## Data records:
• • • • •

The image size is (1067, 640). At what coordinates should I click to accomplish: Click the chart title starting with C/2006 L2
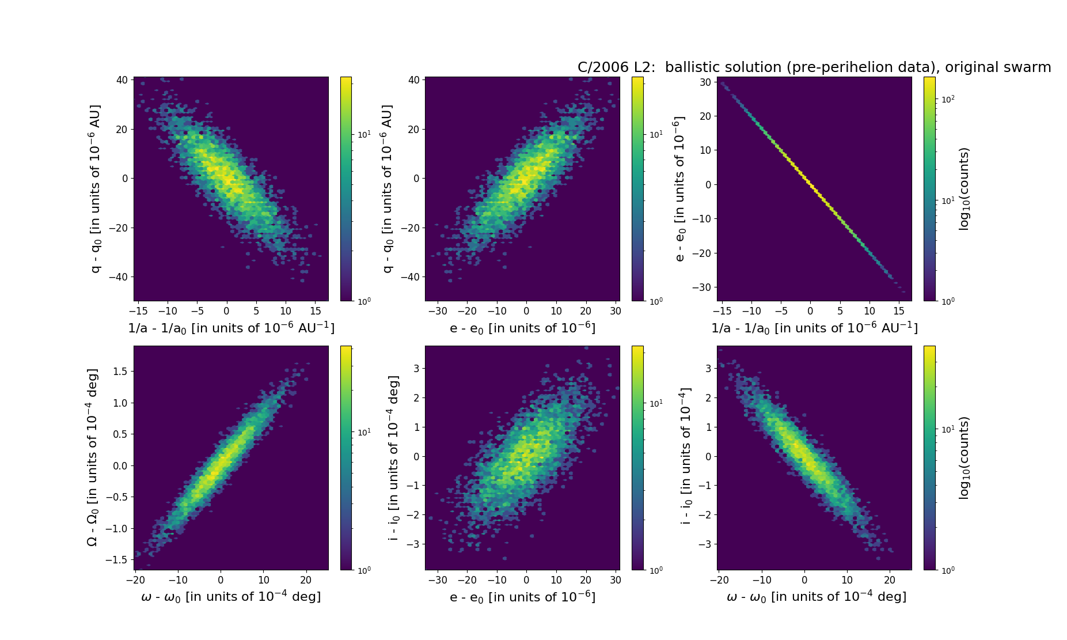click(814, 67)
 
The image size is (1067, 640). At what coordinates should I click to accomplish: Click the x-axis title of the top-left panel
click(231, 328)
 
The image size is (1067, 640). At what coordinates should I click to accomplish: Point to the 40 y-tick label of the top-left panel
click(122, 80)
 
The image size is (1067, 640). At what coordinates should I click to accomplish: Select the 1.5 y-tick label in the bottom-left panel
click(120, 372)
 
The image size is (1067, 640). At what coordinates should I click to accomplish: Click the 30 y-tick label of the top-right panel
click(705, 82)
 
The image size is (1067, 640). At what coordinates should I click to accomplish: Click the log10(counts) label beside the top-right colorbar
click(964, 189)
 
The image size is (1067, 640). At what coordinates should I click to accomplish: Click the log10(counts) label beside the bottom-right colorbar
click(964, 458)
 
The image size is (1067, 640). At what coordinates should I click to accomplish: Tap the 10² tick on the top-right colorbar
click(948, 100)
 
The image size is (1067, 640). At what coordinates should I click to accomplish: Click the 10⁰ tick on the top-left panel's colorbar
click(364, 301)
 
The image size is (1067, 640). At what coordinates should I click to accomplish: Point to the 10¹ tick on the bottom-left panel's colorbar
click(364, 432)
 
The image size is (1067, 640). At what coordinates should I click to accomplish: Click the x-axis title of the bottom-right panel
click(816, 597)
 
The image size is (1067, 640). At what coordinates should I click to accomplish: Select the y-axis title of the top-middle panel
click(388, 189)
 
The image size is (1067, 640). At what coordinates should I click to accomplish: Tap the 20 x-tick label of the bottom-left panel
click(306, 580)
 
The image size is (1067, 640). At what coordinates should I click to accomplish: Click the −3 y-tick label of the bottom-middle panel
click(413, 544)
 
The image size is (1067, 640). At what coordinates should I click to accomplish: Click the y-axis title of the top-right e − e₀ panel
click(679, 189)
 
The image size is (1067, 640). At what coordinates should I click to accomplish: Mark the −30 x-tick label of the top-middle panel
click(438, 311)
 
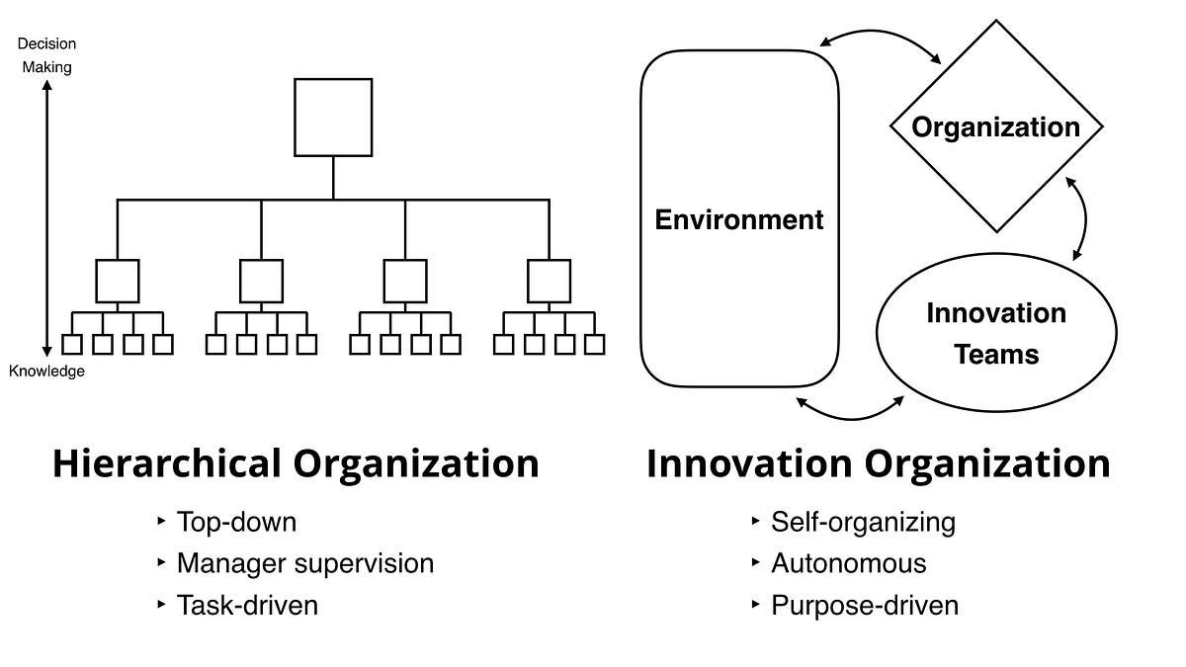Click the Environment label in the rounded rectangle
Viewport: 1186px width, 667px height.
(x=739, y=219)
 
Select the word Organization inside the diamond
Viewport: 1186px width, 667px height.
(x=996, y=127)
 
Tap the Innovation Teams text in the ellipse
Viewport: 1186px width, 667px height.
(x=996, y=334)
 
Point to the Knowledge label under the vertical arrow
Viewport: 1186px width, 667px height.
(x=46, y=372)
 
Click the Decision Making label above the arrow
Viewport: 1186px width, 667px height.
(x=46, y=55)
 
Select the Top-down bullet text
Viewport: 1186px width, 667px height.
(x=236, y=522)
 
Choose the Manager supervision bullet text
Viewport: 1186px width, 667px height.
(x=305, y=563)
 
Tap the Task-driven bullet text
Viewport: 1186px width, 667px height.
(x=247, y=605)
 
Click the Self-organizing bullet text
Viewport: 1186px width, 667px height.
(x=863, y=523)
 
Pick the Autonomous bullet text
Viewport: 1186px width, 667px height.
(x=849, y=563)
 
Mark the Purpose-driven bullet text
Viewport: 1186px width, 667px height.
(x=865, y=606)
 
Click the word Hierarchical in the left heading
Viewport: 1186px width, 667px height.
(x=167, y=463)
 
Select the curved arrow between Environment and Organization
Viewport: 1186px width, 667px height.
(x=880, y=32)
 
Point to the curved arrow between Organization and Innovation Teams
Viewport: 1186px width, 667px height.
(x=1085, y=218)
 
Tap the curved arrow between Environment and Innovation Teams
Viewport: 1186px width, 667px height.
(x=850, y=418)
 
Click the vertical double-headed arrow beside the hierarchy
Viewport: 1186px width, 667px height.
(x=47, y=218)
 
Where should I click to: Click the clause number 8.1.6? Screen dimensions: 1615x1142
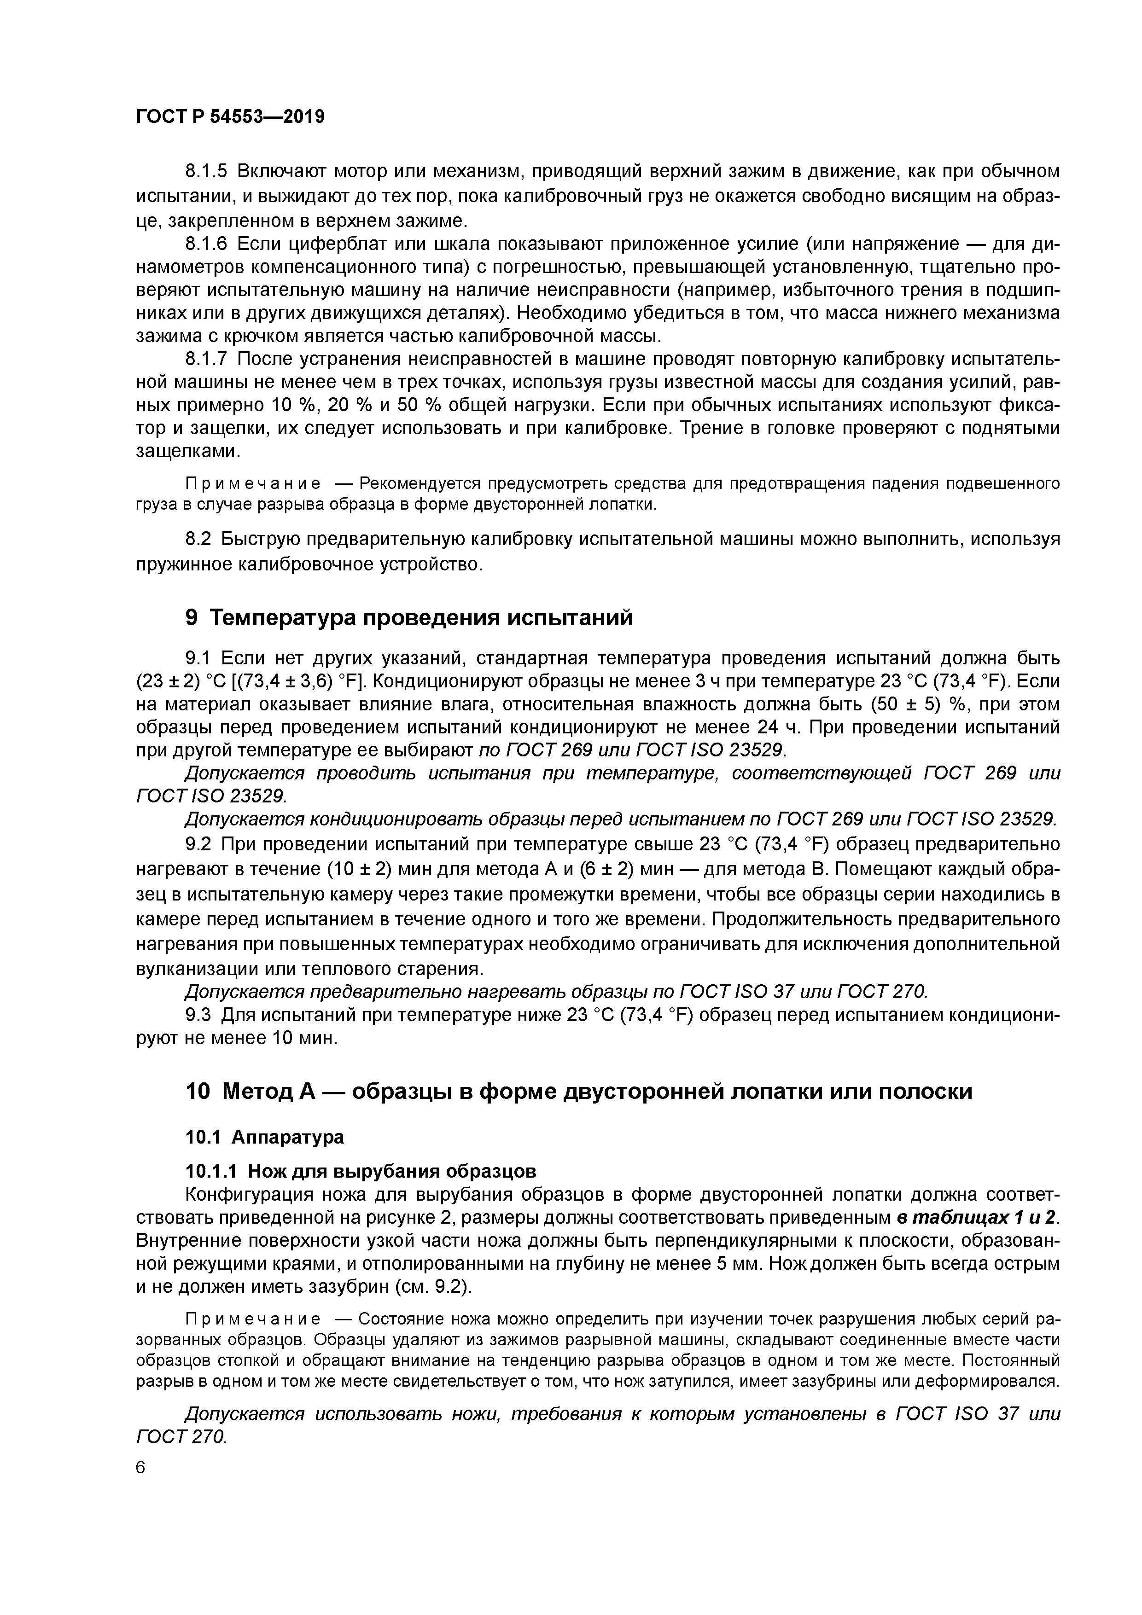pos(206,244)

• • • • •

## What the task asks:
Format the records from the first line through the line containing "click(679, 189)", inclusive, as a JSON list of strings with one string per line. Skip blank lines and leave the pictures out.

## Result:
[
  "The image size is (1067, 640). At what coordinates should I click to accomplish: Click the chart title starting with C/2006 L2",
  "click(814, 67)",
  "The image size is (1067, 640). At what coordinates should I click to accomplish: Click the x-axis title of the top-left panel",
  "click(231, 328)",
  "The image size is (1067, 640). At what coordinates should I click to accomplish: Point to the 40 y-tick label of the top-left panel",
  "click(122, 80)",
  "The image size is (1067, 640). At what coordinates should I click to accomplish: Select the 1.5 y-tick label in the bottom-left panel",
  "click(120, 372)",
  "The image size is (1067, 640). At what coordinates should I click to accomplish: Click the 30 y-tick label of the top-right panel",
  "click(705, 82)",
  "The image size is (1067, 640). At what coordinates should I click to accomplish: Click the log10(counts) label beside the top-right colorbar",
  "click(964, 189)",
  "The image size is (1067, 640). At what coordinates should I click to accomplish: Click the log10(counts) label beside the bottom-right colorbar",
  "click(964, 458)",
  "The image size is (1067, 640). At what coordinates should I click to accomplish: Tap the 10² tick on the top-right colorbar",
  "click(948, 100)",
  "The image size is (1067, 640). At what coordinates should I click to accomplish: Click the 10⁰ tick on the top-left panel's colorbar",
  "click(364, 301)",
  "The image size is (1067, 640). At what coordinates should I click to accomplish: Point to the 10¹ tick on the bottom-left panel's colorbar",
  "click(364, 432)",
  "The image size is (1067, 640). At what coordinates should I click to accomplish: Click the x-axis title of the bottom-right panel",
  "click(816, 597)",
  "The image size is (1067, 640). At what coordinates should I click to accomplish: Select the y-axis title of the top-middle panel",
  "click(388, 189)",
  "The image size is (1067, 640). At what coordinates should I click to accomplish: Tap the 20 x-tick label of the bottom-left panel",
  "click(306, 580)",
  "The image size is (1067, 640). At what coordinates should I click to accomplish: Click the −3 y-tick label of the bottom-middle panel",
  "click(413, 544)",
  "The image size is (1067, 640). At what coordinates should I click to accomplish: Click the y-axis title of the top-right e − e₀ panel",
  "click(679, 189)"
]